Короче Альберт де Вилльер полюбил Нинону, он как Эдип полюбил свою мать… Нинона была слишком сведуща в подобных обстоятельствах, чтобы не догадаться, что молодой человек питает к ней боле нежное чувство, чем дружбу.
И если бы она была благоразумна, то при малейшем подозрении поспешила бы потушить эту преступную страсть в зародыше, прервав всякие сношения со своим сыном.

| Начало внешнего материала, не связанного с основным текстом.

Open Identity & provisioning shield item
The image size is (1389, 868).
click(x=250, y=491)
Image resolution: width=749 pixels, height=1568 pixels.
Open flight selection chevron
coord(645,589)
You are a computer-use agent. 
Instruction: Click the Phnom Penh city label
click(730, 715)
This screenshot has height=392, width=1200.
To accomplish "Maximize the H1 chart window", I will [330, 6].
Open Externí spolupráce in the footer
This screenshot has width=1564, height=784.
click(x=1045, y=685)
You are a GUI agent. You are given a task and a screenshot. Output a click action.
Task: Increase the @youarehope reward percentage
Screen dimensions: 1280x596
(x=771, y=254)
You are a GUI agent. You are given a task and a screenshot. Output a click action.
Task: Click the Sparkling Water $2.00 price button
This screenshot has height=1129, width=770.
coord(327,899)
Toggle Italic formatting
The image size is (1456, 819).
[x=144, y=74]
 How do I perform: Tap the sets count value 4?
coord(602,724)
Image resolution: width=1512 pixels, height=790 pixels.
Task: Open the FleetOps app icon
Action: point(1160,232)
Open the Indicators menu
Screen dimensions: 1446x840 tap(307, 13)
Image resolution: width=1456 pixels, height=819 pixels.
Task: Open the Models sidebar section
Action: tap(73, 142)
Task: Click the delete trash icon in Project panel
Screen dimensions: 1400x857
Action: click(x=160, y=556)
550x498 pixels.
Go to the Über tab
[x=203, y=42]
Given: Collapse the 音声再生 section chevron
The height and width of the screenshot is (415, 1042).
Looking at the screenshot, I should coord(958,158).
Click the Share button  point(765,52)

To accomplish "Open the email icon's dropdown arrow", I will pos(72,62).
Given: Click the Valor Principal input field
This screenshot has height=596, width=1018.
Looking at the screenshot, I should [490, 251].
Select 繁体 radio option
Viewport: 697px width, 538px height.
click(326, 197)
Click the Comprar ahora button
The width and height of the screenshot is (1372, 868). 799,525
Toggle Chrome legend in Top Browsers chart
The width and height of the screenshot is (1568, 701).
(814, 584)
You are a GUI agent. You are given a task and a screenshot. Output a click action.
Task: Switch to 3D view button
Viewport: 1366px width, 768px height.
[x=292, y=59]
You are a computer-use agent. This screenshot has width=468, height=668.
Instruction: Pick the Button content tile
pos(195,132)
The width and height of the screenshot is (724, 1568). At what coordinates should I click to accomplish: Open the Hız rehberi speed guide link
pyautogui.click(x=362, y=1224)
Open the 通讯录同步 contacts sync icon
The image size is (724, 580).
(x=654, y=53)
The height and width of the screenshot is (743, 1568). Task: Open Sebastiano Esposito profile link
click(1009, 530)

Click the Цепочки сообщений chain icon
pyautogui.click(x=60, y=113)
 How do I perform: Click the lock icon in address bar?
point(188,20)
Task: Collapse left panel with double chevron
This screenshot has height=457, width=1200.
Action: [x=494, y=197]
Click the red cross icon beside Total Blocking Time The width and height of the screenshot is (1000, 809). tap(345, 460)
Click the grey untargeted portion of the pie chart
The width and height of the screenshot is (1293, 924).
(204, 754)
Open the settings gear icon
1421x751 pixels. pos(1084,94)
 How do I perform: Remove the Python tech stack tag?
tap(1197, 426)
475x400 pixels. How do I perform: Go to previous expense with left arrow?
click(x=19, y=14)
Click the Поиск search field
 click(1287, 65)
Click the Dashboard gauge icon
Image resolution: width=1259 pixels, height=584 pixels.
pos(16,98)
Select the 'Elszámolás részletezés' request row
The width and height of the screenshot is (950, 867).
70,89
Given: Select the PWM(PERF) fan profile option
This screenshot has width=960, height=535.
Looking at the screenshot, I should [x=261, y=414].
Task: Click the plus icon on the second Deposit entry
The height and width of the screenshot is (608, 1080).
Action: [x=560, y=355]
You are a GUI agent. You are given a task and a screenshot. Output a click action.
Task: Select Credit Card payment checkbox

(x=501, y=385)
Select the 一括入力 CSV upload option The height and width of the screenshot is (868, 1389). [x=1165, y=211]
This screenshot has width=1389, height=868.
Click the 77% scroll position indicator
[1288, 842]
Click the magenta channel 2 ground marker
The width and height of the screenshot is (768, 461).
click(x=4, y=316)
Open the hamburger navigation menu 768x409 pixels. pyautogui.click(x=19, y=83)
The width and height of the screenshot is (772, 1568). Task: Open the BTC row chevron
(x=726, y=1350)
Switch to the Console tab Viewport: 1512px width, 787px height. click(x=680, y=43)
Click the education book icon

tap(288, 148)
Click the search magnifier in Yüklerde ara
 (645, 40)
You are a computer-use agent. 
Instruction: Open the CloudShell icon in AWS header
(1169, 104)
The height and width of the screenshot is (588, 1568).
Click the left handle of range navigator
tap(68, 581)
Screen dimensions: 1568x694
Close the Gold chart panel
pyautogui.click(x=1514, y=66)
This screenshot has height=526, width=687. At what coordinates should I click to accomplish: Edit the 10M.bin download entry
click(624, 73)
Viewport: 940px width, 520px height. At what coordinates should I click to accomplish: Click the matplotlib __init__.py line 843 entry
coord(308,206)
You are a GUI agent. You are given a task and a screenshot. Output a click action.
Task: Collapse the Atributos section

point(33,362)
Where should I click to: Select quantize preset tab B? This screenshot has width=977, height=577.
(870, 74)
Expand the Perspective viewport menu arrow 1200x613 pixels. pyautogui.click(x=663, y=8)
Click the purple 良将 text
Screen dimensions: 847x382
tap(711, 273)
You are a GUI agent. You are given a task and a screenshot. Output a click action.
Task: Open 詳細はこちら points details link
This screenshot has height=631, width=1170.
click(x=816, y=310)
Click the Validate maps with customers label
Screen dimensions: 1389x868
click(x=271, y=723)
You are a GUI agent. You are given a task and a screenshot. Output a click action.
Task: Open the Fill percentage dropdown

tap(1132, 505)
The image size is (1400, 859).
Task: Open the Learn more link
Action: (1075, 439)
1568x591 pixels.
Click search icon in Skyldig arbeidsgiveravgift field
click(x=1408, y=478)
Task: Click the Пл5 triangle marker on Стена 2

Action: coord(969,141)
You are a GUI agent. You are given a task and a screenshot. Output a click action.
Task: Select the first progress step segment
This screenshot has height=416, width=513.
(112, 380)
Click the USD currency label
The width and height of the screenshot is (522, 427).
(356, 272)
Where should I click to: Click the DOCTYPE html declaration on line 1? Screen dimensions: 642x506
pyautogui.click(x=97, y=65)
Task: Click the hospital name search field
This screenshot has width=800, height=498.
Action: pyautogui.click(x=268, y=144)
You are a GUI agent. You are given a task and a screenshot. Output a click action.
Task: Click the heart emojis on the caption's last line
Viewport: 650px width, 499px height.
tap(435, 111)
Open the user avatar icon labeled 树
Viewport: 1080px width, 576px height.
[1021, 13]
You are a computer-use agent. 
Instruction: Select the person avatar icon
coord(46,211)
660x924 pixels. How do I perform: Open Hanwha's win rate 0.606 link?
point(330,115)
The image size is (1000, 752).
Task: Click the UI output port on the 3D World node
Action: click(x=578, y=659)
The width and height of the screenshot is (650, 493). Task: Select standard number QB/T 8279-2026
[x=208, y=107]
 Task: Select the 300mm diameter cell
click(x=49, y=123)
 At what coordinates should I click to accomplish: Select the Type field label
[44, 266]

Но Нинона никогда не была благоразумной. Мы не скажем, чтобы ей нравилась эта страсть, но она ее забавляла. Это была ошибка, важная ошибка!.. Когда она перестала улыбаться, было поздно. Даже употребив огонь и железо нельзя уже было излечить рану.
В один майский вечер, после обеда со своими друзьями и сыном, Нинона, почувствовав себя не расположенной, просила своих собеседников извинить ее, что она удаляется. Обеспокоенный Альберт, предложил сбегать за доктором.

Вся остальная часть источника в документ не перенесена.